Let’s be clear: this trip’s chief goal was to give Theresa May a break from the deluge of negative press that the government has weathered over the past month. For once, she had a break from being forced to make any controversial announcements. In Kenya, she bravely proclaimed her condemnation of paedophilia. In Nigeria, she railed against Boko Haram terrorists. In South Africa, she supported land reform. In each country, she stressed the importance of a change in the way the UK gives aid to meet ‘long-term economic and security challenges’. Excluding her dancing, Theresa May’s African holiday made for extremely good PR.

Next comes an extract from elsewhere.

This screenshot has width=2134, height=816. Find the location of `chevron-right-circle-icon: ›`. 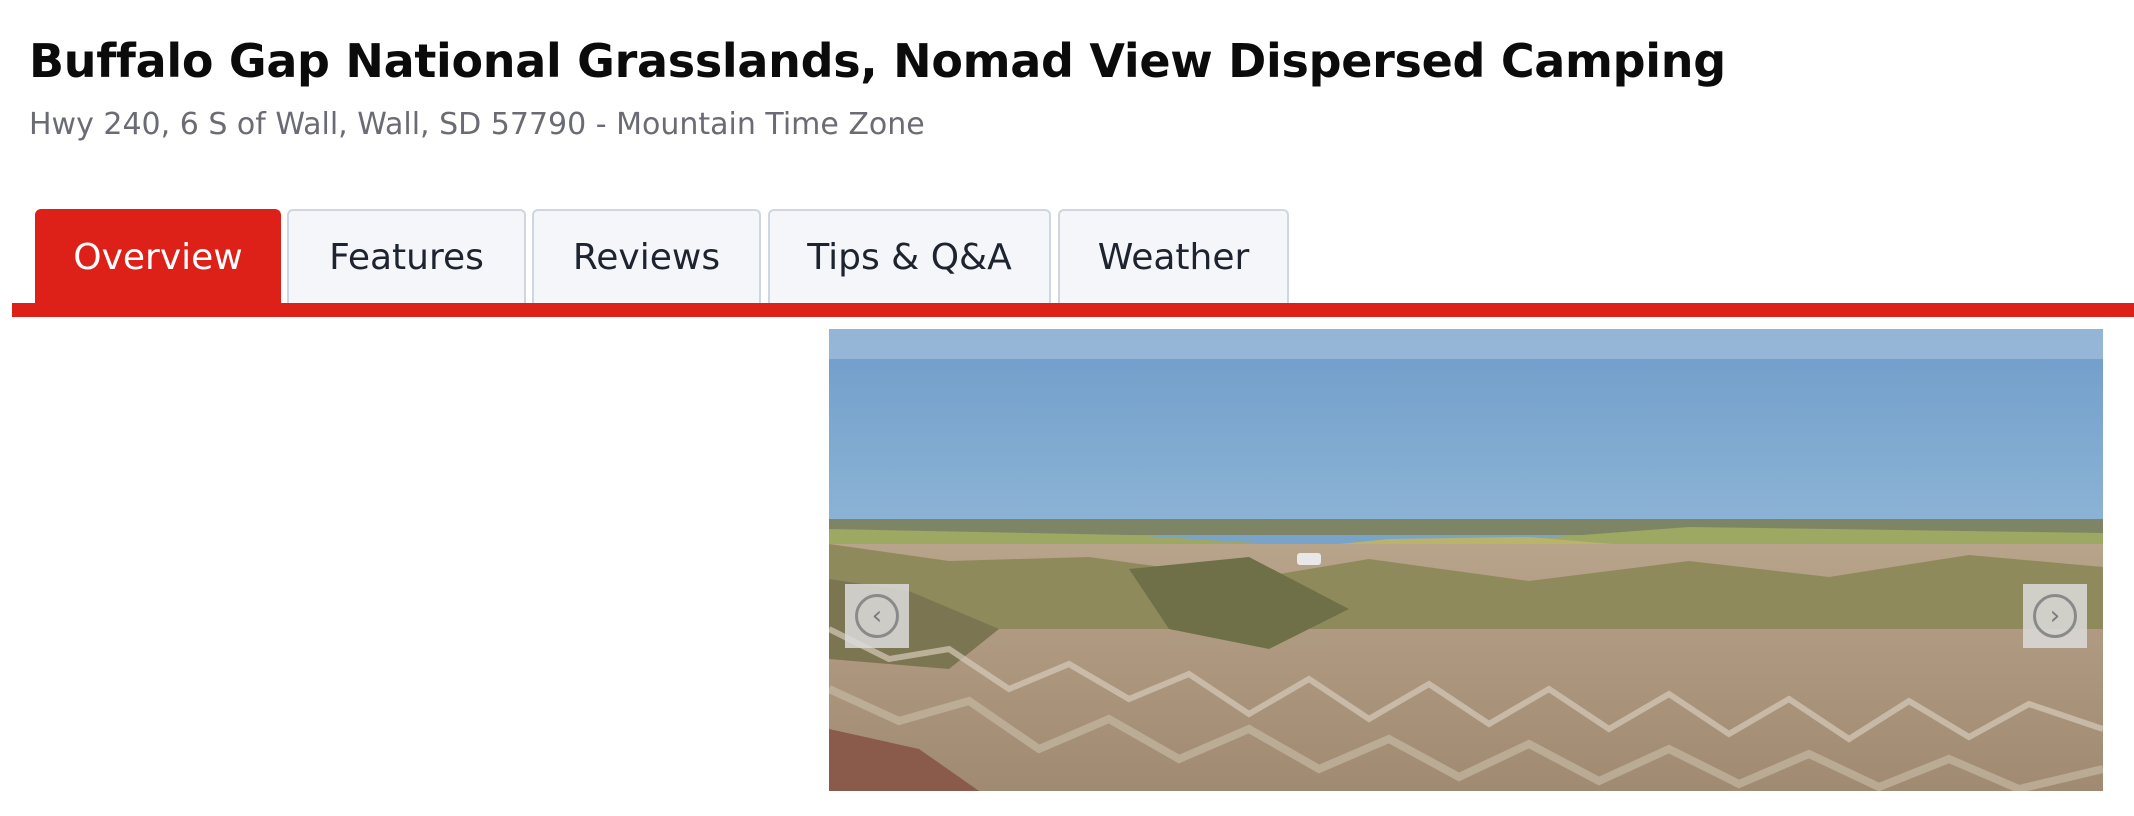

Unfortunately, African economies aren’t yet suited to recoup British trade losses made post-Brexit. Nigeria, for example, is unlikely to be a good market for British goods: nearly half its citizens live on less than $1.90 a day. Few citizens of the three former Commonwealth states that May’s entourage visited have the disposable income to purchase British-made products. European countries (which currently account for around 44% of our exports according to the Office of National Statistics,) are a far more suitable market. May knows this, which is why a cynical pretence of ballooning trade prospects is particularly frustrating, as was her assertion that Africa housed ‘five of the world’s fasted growing economies’. This was correct, but not one of those economies featured on her itinerary.
Of course, there’s another problem with her plan for Africa: the UK’s got a lot of catching up to do when it comes to investment and collaboration with African economies. France is well ahead of the curve: Macron visited the continent twice this year, and Chinese infrastructure investment has also made strong political investments: seven of the top ten recipients of Chinese developmental aid are African. The UK’s aid budget and diplomatic efforts simply can’t compete with stronger, more entrenched investing economies. May’s goal to make Britain Africa’s top investor by 2022 is a fantastical pipe dream
Not to be a pessimist, but prior British investment efforts in Africa hasn’t been particularly successful, either. The UK’s private equity group, the CDC, has received criticism in the past for its work in Africa following a loss of $140 million in a Kenyan cement maker. The institution’s typical strategy to pick low-risk investments like retail construction projects is designed to avoid scandal, but in practise, the conservative approach means that British money does little to alleviate poverty in its target locations, or yield more substantial returns for the British taxpayer in Africa.
The UK’s aid budget for Africa is extensive, and rightly so, but African trade will not be able to plug the holes left by a break from Europe. Theresa May’s proclamation that a no-deal Brexit ‘wouldn’t be the end of the world’ displayed a concerningly blasé attitude to the UK’s future, and ignores the advice of her own Chancellor. Our Prime Minister needs to focus on substantive trade deals and worthwhile diplomatic links to safeguard the UK against economic losses after Brexit. A British resurgence in Africa is not the answer.